Environmental Working Group

Campbell’s Soup, whose iconic red and white label is found in pantries across the country, says it will soon stop using the notorious chemical bisphenol-A, or BPA, in the linings of its cans.

According to the Milwaukee Journal Sentinel, the company has been testing alternative substances to replace BPA, an integral component of epoxy can linings, and plans to make the switch as soon as it can find “feasible alternatives,” company spokesman, Anthony Sanzio told the Journal Sentinel’s Meg Kissinger.

“When the world’s largest soup maker moves to remove BPA from its cans, that sends a signal to the rest of the food and beverage industry to do the same,” said Jane Houlihan, Environmental Working Group (EWG) senior vice president for research. “Unlike some of its competitors, Campbell’s has listened to its customers’ concerns. It plans to remove this toxic chemical, which is associated with a very long list of serious health problems, many of which are on the rise among Americans.”

Last September, the Breast Cancer Fund and Healthy Child Healthy World launched their Cans Not Cancer campaign which generated more than 70,000 letters to the company urging it to find an alternative can lining that did not contain BPA, a synthetic estrogen that disrupts the hormone system.
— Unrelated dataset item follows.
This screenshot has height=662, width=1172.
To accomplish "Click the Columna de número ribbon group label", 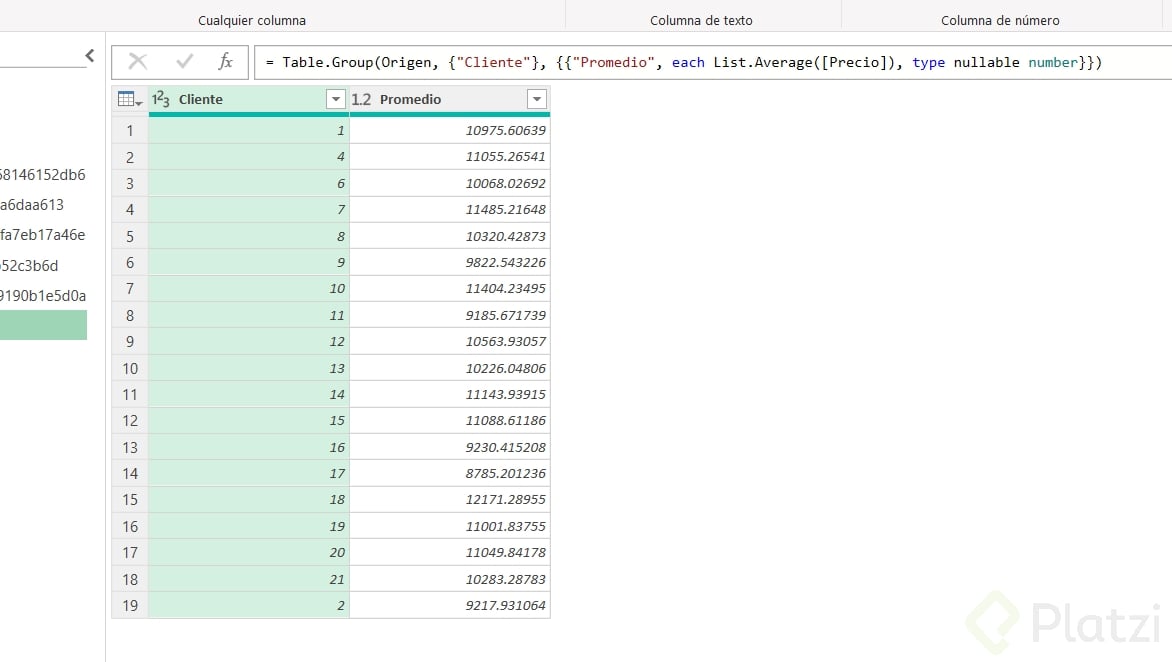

“I applaud our friends and colleagues at the Breast Cancer Fund and Healthy Child Healthy World for helping to keep the pressure up, using the power of grassroots advocacy to change markets,” Houlihan said.

In March 2007, EWG published a ground-breaking study documenting that BPA had leached from epoxy can linings into more than half the canned foods, beverages and liquid infant formula randomly purchased at supermarkets around the country. The EWG study, the first of its kind, helped explain why the U.S. Centers for Disease Control and Prevention had found detectable levels of BPA in the urine of 93 percent of Americans over the age of six.

BPA is one of the most omnipresent chemicals in existence, used not only in food and beverage packaging but also in the production of hard plastic containers and store receipt paper.

In July 2010, EWG commissioned lab tests of cash register receipts from major outlets across the country and found the presence of BPA on many of the samples.

In December 2009, laboratory tests commissioned by EWG and Rachel's Network detected BPA for the first time in the umbilical cord blood of American newborns. The tests identified the plastics chemical in 9 of 10 cord blood samples from babies of African American, Asian and Hispanic descent.